A Time to Kill: Theater Review
This courtroom thriller adapted for the stage from John Grisham's 1989 debut novel arrives on Broadway to coincide with publication of the author's sequel, "Sycamore Row."
NEW YORK – The audience becomes the jury in A Time to Kill, Rupert Holmes’ by-the-numbers stage adaptation of John Grisham’s page-turning 1989 debut novel. But unlike the workings of a real jury, there’s no room for ambiguity, moral complexity or startling insight in this formulaic courtroom drama about institutionalized racism in the Deep South, in which every liberal-pandering response has been hardwired into the dated material. Sturdy ensemble acting and Grisham’s compelling storytelling make this go down easily, but the production provides little persuasive evidence that the thriller needed to become a play.
Perhaps the main case for this page-to-stage venture – just like the many upbeat musicals molded out of brand-name movies that populate Broadway – is that it’s pure comfort food. This is the theatrical equivalent of summer beach reading or the almost obsolete low-concept popcorn movie, which means it’s not without a certain appeal.
The producers appear to be counting on most of their audience to have seen the popular 1996 Joel Schumacher film version, given that in the central role of resourceful young defense attorney Jake Brigance, they cast Sebastian Arcelus (House of Cards), who bears a notable resemblance to his screen counterpart Matthew McConaughey. It can also be no accident that the Broadway opening coincides with Doubleday’s Oct. 22 publication of Grisham’s Sycamore Row, a sequel to A Time to Kill that sends Brigance back to the same courtroom for another incendiary race-related case.
* * * *
Resume the theater review of A Time to Kill above, continuing from its final sentence.
* * * *
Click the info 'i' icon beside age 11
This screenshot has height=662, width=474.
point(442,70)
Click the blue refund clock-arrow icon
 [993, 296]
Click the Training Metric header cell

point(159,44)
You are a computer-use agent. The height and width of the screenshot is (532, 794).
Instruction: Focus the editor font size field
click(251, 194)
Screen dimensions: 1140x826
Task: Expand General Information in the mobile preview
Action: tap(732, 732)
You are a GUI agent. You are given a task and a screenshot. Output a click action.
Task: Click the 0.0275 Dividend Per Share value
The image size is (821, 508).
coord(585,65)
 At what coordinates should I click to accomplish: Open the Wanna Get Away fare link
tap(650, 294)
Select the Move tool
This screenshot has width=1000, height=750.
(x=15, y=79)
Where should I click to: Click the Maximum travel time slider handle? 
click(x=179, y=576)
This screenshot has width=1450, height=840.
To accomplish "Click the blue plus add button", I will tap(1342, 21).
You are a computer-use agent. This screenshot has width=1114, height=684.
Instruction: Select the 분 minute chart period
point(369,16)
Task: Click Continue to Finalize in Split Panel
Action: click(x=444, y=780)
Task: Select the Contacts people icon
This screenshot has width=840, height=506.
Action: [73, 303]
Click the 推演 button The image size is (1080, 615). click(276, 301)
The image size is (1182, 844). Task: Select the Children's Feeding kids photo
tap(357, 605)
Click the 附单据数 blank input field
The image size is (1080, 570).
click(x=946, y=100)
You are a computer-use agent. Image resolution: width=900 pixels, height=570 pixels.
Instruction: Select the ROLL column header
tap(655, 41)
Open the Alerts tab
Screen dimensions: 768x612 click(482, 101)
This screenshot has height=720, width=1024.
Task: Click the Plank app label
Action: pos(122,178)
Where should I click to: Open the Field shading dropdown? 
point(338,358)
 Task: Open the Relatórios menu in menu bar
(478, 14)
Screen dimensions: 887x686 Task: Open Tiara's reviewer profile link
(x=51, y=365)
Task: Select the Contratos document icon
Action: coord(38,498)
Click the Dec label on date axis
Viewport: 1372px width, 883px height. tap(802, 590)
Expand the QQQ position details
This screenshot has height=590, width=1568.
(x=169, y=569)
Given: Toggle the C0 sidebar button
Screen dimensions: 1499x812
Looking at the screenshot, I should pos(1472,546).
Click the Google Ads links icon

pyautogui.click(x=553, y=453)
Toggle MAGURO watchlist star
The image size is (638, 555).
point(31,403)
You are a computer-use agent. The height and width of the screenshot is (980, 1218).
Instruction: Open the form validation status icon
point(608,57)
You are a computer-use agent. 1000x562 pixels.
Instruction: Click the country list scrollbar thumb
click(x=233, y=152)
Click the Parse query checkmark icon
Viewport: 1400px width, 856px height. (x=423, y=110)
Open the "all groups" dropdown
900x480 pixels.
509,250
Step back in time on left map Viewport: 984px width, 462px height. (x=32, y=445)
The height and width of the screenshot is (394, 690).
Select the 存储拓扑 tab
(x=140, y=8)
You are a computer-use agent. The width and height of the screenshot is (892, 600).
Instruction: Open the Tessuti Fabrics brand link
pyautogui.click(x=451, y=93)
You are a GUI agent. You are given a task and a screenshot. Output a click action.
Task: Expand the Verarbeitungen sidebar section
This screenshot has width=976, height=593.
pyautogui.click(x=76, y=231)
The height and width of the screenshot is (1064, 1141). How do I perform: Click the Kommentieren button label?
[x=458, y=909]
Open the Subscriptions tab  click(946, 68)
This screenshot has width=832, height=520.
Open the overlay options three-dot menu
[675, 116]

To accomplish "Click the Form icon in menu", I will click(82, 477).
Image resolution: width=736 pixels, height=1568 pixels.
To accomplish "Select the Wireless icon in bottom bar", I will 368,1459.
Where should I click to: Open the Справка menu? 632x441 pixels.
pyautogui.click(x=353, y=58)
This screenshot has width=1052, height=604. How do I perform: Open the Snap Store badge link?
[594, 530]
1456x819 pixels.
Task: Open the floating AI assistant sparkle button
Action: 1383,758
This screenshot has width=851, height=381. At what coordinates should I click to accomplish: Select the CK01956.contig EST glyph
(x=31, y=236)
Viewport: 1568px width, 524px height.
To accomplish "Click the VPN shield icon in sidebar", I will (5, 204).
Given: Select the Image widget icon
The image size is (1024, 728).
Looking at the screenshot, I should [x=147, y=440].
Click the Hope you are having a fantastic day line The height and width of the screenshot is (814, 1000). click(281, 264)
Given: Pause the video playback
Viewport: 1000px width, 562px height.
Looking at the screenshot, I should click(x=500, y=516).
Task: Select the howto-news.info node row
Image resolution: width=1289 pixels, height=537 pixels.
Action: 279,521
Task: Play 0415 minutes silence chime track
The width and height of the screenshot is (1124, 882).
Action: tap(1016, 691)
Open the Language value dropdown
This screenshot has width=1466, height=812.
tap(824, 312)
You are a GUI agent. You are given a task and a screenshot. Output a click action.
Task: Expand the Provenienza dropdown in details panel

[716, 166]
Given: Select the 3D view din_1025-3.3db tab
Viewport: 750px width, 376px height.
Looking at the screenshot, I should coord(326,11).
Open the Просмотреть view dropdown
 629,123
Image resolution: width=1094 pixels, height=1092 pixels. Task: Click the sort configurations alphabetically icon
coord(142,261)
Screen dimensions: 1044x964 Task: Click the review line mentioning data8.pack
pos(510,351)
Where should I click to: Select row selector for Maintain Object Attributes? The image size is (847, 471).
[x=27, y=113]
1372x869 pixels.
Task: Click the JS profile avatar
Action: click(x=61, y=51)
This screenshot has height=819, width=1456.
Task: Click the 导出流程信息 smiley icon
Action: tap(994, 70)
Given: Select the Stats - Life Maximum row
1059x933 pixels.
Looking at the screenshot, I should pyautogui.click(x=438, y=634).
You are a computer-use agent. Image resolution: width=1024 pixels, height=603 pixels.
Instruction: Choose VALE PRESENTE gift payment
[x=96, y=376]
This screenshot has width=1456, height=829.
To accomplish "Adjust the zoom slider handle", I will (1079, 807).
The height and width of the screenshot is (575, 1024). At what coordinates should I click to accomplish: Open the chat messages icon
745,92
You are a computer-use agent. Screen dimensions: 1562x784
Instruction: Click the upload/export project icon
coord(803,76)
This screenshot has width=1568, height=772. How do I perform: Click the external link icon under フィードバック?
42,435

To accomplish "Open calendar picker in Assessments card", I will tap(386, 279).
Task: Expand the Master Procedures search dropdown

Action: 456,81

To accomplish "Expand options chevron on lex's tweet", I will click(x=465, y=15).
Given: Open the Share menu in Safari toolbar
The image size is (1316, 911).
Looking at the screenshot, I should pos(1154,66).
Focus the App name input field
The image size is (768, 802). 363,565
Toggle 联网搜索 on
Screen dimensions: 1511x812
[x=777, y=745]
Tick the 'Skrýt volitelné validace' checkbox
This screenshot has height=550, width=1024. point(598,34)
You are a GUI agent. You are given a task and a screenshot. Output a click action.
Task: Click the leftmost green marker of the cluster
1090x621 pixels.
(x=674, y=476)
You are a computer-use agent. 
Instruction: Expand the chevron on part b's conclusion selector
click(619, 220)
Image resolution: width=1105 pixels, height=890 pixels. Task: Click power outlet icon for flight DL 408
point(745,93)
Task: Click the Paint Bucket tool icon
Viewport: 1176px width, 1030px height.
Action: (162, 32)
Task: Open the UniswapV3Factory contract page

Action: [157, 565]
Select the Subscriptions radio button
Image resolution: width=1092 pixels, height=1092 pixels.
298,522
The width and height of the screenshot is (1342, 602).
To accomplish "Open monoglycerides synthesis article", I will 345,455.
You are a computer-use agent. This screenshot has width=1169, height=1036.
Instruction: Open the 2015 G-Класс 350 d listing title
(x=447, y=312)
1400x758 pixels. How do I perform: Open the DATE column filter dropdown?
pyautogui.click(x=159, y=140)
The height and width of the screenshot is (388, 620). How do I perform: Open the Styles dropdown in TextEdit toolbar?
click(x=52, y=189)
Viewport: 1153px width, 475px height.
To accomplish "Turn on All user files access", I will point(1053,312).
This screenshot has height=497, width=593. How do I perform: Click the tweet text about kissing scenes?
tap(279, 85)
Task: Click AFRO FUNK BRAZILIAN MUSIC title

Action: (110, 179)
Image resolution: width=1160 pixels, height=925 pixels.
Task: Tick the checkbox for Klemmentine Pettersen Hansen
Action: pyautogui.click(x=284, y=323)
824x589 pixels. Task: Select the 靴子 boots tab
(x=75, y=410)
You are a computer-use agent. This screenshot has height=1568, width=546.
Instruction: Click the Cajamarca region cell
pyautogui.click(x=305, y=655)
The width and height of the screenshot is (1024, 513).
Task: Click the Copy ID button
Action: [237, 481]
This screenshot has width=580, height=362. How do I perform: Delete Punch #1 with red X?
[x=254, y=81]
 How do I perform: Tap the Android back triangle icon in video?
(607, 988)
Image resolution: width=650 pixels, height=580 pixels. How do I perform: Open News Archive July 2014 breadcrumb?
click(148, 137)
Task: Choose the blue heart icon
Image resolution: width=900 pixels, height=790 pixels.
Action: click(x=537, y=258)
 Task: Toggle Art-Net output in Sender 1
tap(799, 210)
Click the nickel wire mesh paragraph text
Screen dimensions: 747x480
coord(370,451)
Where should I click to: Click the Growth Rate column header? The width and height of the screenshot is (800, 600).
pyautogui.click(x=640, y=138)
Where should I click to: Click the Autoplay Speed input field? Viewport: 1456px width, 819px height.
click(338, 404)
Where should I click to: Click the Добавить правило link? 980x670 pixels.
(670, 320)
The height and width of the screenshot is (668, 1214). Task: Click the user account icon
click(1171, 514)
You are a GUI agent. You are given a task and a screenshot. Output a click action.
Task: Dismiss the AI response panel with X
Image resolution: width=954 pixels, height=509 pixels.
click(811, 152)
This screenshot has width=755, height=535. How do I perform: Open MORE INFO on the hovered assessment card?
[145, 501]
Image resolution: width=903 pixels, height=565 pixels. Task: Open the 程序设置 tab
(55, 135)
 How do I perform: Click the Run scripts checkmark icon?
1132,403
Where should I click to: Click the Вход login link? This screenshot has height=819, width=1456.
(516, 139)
* * * *
ANSWER FOR THE TASK:
While the story is set in the early ‘80s, Grisham was being less than subtle about the lingering reach of a recent past of segregation, KKK rallies and lynchings when he named his fictional Mississippi town Clanton (geddit?), and the county circuit judge Omar Noose (geddit?). This may be set in the post-Civil Rights era, but it’s clear we’re still in White Supremacist country.
Director Ethan McSweeny makes use of the high wooden walls of James Noone’s revolving set as a screen to show us events beyond the courthouse, starting with blurred backwoods footage over which a traumatized child’s voice cries out in desperation, “Daddy!” That voice belongs to the unseen Tonya, a 10-year-old African-American girl savagely raped and beaten by a pair of drunken, drugged-out rednecks. Played by Lee Sellars (with mullet) and Dashiell Eaves (with greasy ponytail), these two caricatures of no-good Southern white trash are plainly guilty.
After ascertaining that the perpetrators will probably do less than ten years’ prison time, Tonya’s devastated father Carl Lee Hailey (John Douglas Thompson) guns them down inside the courthouse before their case is tried. He engages Jake to represent him in the resulting murder trial, pleading not guilty by virtue of temporary insanity. Jake gets assistance from Ellen Roark (Ashley Williams), an ambitious liberal law student whose flirtatious manner the married man does his best to resist; and from his wily old pal Lucien Wilbanks (Tom Skerritt), a disbarred veteran attorney and a chronic lush.
Threats, intimidation tactics, burning crosses and worse shake Jake’s conviction, but his word of honor to Carl Lee keeps the defense on track even through some damaging slipups. As the trial nears its closing arguments, Klansmen and NAACP protesters go head to head outside the courthouse. But the major fireworks come from the theatrics of D.A. Rufus R. Buckley, the State’s prosecutor, shamelessly baiting the jury. Pouring on the oleaginous charm, Patrick Page’s droll, lip-smacking performance in that role (played by Kevin Spacey in the movie) is this production’s juiciest pleasure.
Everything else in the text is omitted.